„Darf ich’s mal ausprobieren?“, fragt Veronika vorsichtig. Sie umkreist den neuen Industrie-4.0-Arbeitsplatz in der Eustachius-Kugler-Werkstatt der Barmherzigen Brüder. Wie ein Schreibtisch sieht er aus: oben drauf ein Gestell, an dem blaue Schütten mit verschiedenen Materialien darin aufgehängt sind, daran blinkende Anzeigen, in der Tischplatte versenkt ein Bildschirm, daneben ein schwarzer Druckschalter.
Arbeitsplätze wie diesen findet man sonst nur in großen Produktionsunternehmen – meist aufwändiger mit implementierten Lasern, Schraubern, Kameras oder 3D-Brillen – die Software dahinter ist jedoch immer die Gleiche. Warum sollte ein System, das tausendfach bei BMW, Porsche oder anderen großen Unternehmen eingesetzt wird, nicht auch in den Werkstätten der Barmherzigen Brüder genutzt werden? Diese Frage stellte sich auch Gerhard Eichner, Produktmanager bei DE software & control in Dingolfing. „Unser DESC-Werkerassistenzsystem verringert nicht nur Fehlerquoten und erhöht die Variantenvielfalt, es überwindet Sprachbarrieren und lässt sich für jede Qualifikationsstufe anpassen, das eignet sich auch perfekt dazu, Handicaps zu überwinden“, war Eichner sicher. In Harald Auer, Werkstattleiter der Barmherzigen Brüder Straubing, und Abteilungsleiterin Elke Steubl, fand er Mitstreiter. „Dieses System ist die perfekte Unterstützung für die Beschäftigten. Durch die intuitive Steuerung des Arbeitsablaufs kann jeder der Werkstattgänger auch komplexe Aufgaben erledigen. Wir bauen hier eine Brücke zum ersten Arbeitsmarkt, wo ähnliche Systeme im Produktionsbereich zum Einsatz kommen. Und das Beste ist: Die Beschäftigten haben echt Spaß mit diesem Arbeitsplatz!“, sagt Elke Steubl.
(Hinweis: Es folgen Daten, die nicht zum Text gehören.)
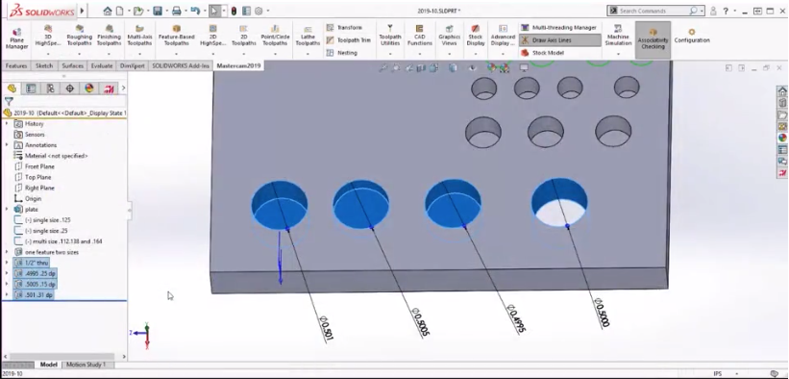Open the Plane Manager tool
Viewport: 789px width, 379px height.
16,38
Veronika stellt sich an den Tisch. „Schau, hier kannst du ihn höher oder tiefer stellen“, erklärt Gruppenleiter Hans Tanzer und zeigt auf zwei Pfeiltasten rechts unter der Tischplatte. Die Augen von Veronika weiten sich, als der Tisch elektrisch nach oben fährt, „wow“ formt sie mit ihren Lippen. „Was muss ich jetzt tun?“, fragt Veronika weiter. „Schau“, Tanzer zeigt auf den Bildschirm in der Tischplatte, „hier wird dir angezeigt, was zu tun ist.“ Als erstes muss ein Beutel aus einer der blauen Schütten entnommen werden. „Siehst du das blinkende Licht? Das zeigt dir, wo du ihn findest.“ Veronika schnappt sich den Beutel und klickt intuitiv mit Hilfe des Schalters auf dem Tisch in den nächsten Arbeitsschritt.
Auf dem Bildschirm erscheint ein Bild, darauf zu sehen sind vier Abstandshalter. Wieder blinkt eine der Anzeigen an den Schütten, daneben wird die Stückzahl angezeigt. „Mit dem zählen hab ich‘s nicht so“, meint Veronika. Doch das muss sie auch nicht. Stück für Stück nimmt sie aus der Schütte und legt sie auf eine der vier Abstandshalter, die auf einem Bild am Bildschirm angezeigt werden. Rein in den Beutel und weiter geht’s. Ein Licht nach dem anderen leuchtet grün auf, jedes Teil wird auf dem Bildschirm verglichen und abgezählt. Am Ende landen 22 verschiedene Artikel sicher im Beutel, insgesamt 71 einzelne Teile.
Kartons als Muster sind passé
Vorher musste der Gruppenleiter alle Teile aufwändig auf Kartons kleben. Sechs Schrauben, sechs Beilagscheiben, vier Abstandshalter – mehr als drei verschiedene Materialien je Karton und Angestellten waren undenkbar. Für 22 verschiedene Artikel mussten bisher fünf Mitarbeiter zusammenarbeiten. Jetzt schafft es ein einzelner.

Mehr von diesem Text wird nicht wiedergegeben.